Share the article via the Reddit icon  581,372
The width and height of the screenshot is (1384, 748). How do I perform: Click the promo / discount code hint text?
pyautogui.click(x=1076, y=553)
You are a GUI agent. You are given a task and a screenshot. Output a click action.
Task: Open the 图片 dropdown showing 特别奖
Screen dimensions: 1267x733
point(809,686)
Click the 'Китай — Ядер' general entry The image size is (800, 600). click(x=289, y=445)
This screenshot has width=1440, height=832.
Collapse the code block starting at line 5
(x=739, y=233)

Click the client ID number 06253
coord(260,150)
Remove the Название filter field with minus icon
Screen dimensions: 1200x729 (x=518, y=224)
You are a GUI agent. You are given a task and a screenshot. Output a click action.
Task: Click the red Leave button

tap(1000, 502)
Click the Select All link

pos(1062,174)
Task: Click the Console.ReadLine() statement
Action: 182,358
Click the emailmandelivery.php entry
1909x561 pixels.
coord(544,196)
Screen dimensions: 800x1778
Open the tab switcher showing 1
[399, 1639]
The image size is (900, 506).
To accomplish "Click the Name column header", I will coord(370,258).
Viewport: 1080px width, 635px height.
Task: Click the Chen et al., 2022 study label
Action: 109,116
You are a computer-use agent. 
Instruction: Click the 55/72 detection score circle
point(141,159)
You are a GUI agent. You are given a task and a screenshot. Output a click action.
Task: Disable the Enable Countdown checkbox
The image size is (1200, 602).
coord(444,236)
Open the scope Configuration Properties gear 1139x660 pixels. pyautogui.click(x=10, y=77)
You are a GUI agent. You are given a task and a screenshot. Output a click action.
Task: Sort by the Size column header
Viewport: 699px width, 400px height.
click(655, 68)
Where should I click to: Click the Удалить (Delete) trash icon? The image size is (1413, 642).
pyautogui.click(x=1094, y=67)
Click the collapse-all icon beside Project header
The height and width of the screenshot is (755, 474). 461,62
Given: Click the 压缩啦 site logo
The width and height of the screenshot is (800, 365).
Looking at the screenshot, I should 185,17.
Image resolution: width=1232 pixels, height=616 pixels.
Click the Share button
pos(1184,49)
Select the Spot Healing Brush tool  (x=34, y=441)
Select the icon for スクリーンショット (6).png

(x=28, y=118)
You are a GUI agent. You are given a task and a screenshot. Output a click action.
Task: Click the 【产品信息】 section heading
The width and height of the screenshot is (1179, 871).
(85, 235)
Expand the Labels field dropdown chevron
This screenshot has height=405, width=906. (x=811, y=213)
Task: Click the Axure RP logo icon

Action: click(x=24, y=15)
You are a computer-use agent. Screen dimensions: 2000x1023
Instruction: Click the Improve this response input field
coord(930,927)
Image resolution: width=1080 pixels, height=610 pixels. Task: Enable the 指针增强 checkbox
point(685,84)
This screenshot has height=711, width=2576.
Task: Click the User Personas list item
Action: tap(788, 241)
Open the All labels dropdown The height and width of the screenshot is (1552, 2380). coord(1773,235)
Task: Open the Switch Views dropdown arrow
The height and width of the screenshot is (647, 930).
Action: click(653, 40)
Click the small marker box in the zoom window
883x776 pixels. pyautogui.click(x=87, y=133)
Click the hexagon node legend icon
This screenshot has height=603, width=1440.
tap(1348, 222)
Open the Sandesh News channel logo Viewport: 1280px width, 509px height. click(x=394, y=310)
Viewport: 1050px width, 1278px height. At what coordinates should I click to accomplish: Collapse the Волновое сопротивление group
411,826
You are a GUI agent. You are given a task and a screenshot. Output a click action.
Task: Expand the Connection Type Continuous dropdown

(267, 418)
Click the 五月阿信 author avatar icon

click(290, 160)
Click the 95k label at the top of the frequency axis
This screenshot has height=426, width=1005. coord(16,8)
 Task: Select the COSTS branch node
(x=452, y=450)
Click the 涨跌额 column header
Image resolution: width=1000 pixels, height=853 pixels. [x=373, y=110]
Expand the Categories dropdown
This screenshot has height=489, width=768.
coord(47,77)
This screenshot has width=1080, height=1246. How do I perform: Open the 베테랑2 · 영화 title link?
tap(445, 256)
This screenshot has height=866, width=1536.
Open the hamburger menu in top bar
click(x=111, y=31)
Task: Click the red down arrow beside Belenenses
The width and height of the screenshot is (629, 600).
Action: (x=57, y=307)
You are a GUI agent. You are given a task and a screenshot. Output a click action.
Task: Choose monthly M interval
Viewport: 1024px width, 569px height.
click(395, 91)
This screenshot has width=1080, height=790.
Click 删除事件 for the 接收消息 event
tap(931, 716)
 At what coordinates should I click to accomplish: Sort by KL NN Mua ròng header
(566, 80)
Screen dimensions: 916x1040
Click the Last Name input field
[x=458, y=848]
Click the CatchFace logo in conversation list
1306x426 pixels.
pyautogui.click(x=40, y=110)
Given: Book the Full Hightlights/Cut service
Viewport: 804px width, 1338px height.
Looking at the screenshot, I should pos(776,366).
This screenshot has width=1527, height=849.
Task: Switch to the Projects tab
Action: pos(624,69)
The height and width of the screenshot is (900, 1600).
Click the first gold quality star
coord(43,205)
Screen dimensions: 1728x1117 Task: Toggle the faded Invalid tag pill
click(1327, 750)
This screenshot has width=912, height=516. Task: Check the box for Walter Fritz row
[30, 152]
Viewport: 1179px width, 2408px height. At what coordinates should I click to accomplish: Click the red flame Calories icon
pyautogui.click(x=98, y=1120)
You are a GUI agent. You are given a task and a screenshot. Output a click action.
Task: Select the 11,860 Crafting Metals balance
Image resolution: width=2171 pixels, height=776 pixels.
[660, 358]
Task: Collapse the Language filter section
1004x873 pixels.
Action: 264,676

● ● ●

Required action -> Would you retype the records above without changing a word?

The answer ->
Share the article via the Reddit icon  581,372
The width and height of the screenshot is (1384, 748). How do I perform: Click the promo / discount code hint text?
pyautogui.click(x=1076, y=553)
You are a GUI agent. You are given a task and a screenshot. Output a click action.
Task: Open the 图片 dropdown showing 特别奖
Screen dimensions: 1267x733
point(809,686)
Click the 'Китай — Ядер' general entry The image size is (800, 600). click(x=289, y=445)
This screenshot has width=1440, height=832.
Collapse the code block starting at line 5
(x=739, y=233)

Click the client ID number 06253
coord(260,150)
Remove the Название filter field with minus icon
Screen dimensions: 1200x729 (x=518, y=224)
You are a GUI agent. You are given a task and a screenshot. Output a click action.
Task: Click the red Leave button

tap(1000, 502)
Click the Select All link

pos(1062,174)
Task: Click the Console.ReadLine() statement
Action: 182,358
Click the emailmandelivery.php entry
1909x561 pixels.
coord(544,196)
Screen dimensions: 800x1778
Open the tab switcher showing 1
[399, 1639]
The image size is (900, 506).
To accomplish "Click the Name column header", I will coord(370,258).
Viewport: 1080px width, 635px height.
Task: Click the Chen et al., 2022 study label
Action: 109,116
You are a computer-use agent. 
Instruction: Click the 55/72 detection score circle
point(141,159)
You are a GUI agent. You are given a task and a screenshot. Output a click action.
Task: Disable the Enable Countdown checkbox
The image size is (1200, 602).
coord(444,236)
Open the scope Configuration Properties gear 1139x660 pixels. pyautogui.click(x=10, y=77)
You are a GUI agent. You are given a task and a screenshot. Output a click action.
Task: Sort by the Size column header
Viewport: 699px width, 400px height.
click(655, 68)
Where should I click to: Click the Удалить (Delete) trash icon? The image size is (1413, 642).
pyautogui.click(x=1094, y=67)
Click the collapse-all icon beside Project header
The height and width of the screenshot is (755, 474). 461,62
Given: Click the 压缩啦 site logo
The width and height of the screenshot is (800, 365).
Looking at the screenshot, I should 185,17.
Image resolution: width=1232 pixels, height=616 pixels.
Click the Share button
pos(1184,49)
Select the Spot Healing Brush tool  (x=34, y=441)
Select the icon for スクリーンショット (6).png

(x=28, y=118)
You are a GUI agent. You are given a task and a screenshot. Output a click action.
Task: Click the 【产品信息】 section heading
The width and height of the screenshot is (1179, 871).
(85, 235)
Expand the Labels field dropdown chevron
This screenshot has height=405, width=906. (x=811, y=213)
Task: Click the Axure RP logo icon

Action: click(x=24, y=15)
You are a computer-use agent. Screen dimensions: 2000x1023
Instruction: Click the Improve this response input field
coord(930,927)
Image resolution: width=1080 pixels, height=610 pixels. Task: Enable the 指针增强 checkbox
point(685,84)
This screenshot has height=711, width=2576.
Task: Click the User Personas list item
Action: tap(788, 241)
Open the All labels dropdown The height and width of the screenshot is (1552, 2380). coord(1773,235)
Task: Open the Switch Views dropdown arrow
The height and width of the screenshot is (647, 930).
Action: click(653, 40)
Click the small marker box in the zoom window
883x776 pixels. pyautogui.click(x=87, y=133)
Click the hexagon node legend icon
This screenshot has height=603, width=1440.
tap(1348, 222)
Open the Sandesh News channel logo Viewport: 1280px width, 509px height. click(x=394, y=310)
Viewport: 1050px width, 1278px height. At what coordinates should I click to accomplish: Collapse the Волновое сопротивление group
411,826
You are a GUI agent. You are given a task and a screenshot. Output a click action.
Task: Expand the Connection Type Continuous dropdown

(267, 418)
Click the 五月阿信 author avatar icon

click(290, 160)
Click the 95k label at the top of the frequency axis
This screenshot has height=426, width=1005. coord(16,8)
 Task: Select the COSTS branch node
(x=452, y=450)
Click the 涨跌额 column header
Image resolution: width=1000 pixels, height=853 pixels. [x=373, y=110]
Expand the Categories dropdown
This screenshot has height=489, width=768.
coord(47,77)
This screenshot has width=1080, height=1246. How do I perform: Open the 베테랑2 · 영화 title link?
tap(445, 256)
This screenshot has height=866, width=1536.
Open the hamburger menu in top bar
click(x=111, y=31)
Task: Click the red down arrow beside Belenenses
The width and height of the screenshot is (629, 600).
Action: (x=57, y=307)
You are a GUI agent. You are given a task and a screenshot. Output a click action.
Task: Choose monthly M interval
Viewport: 1024px width, 569px height.
click(395, 91)
This screenshot has width=1080, height=790.
Click 删除事件 for the 接收消息 event
tap(931, 716)
 At what coordinates should I click to accomplish: Sort by KL NN Mua ròng header
(566, 80)
Screen dimensions: 916x1040
Click the Last Name input field
[x=458, y=848]
Click the CatchFace logo in conversation list
1306x426 pixels.
pyautogui.click(x=40, y=110)
Given: Book the Full Hightlights/Cut service
Viewport: 804px width, 1338px height.
Looking at the screenshot, I should pos(776,366).
This screenshot has width=1527, height=849.
Task: Switch to the Projects tab
Action: pos(624,69)
The height and width of the screenshot is (900, 1600).
Click the first gold quality star
coord(43,205)
Screen dimensions: 1728x1117 Task: Toggle the faded Invalid tag pill
click(1327, 750)
This screenshot has width=912, height=516. Task: Check the box for Walter Fritz row
[30, 152]
Viewport: 1179px width, 2408px height. At what coordinates should I click to accomplish: Click the red flame Calories icon
pyautogui.click(x=98, y=1120)
You are a GUI agent. You are given a task and a screenshot. Output a click action.
Task: Select the 11,860 Crafting Metals balance
Image resolution: width=2171 pixels, height=776 pixels.
[660, 358]
Task: Collapse the Language filter section
1004x873 pixels.
Action: 264,676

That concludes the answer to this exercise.